▶ **Work instruction**: Give back exactly the lines from the one that includes "Screen dimensions: 1568x746" to the last line below, both included, and no further lines.
--- Data records Enclosed Below ---
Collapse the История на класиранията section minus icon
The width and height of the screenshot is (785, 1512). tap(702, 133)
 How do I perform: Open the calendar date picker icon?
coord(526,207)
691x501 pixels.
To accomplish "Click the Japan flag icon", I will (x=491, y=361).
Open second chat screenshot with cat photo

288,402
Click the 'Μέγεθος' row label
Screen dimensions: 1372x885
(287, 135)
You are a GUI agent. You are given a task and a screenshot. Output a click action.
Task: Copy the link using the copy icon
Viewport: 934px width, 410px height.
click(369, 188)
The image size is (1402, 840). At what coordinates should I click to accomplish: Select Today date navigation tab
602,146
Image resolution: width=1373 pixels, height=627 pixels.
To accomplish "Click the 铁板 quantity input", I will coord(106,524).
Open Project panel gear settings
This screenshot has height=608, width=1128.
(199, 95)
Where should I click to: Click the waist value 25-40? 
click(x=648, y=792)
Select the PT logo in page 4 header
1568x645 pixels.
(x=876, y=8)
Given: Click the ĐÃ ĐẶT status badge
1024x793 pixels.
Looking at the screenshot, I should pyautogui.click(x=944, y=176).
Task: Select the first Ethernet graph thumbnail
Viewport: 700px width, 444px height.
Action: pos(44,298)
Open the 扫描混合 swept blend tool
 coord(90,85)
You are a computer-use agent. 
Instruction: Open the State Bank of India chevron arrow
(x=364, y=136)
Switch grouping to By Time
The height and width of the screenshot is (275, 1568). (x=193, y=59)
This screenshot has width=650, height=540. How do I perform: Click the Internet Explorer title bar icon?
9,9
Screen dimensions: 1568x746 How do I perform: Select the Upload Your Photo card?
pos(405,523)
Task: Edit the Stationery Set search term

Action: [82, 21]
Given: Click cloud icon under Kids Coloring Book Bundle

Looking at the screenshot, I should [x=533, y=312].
--- End of Enclosed Data records ---
▶ **Task solution**:
Screen dimensions: 1568x746 How do I perform: Select the Upload Your Photo card?
pos(405,523)
Task: Edit the Stationery Set search term

Action: [82, 21]
Given: Click cloud icon under Kids Coloring Book Bundle

Looking at the screenshot, I should [x=533, y=312].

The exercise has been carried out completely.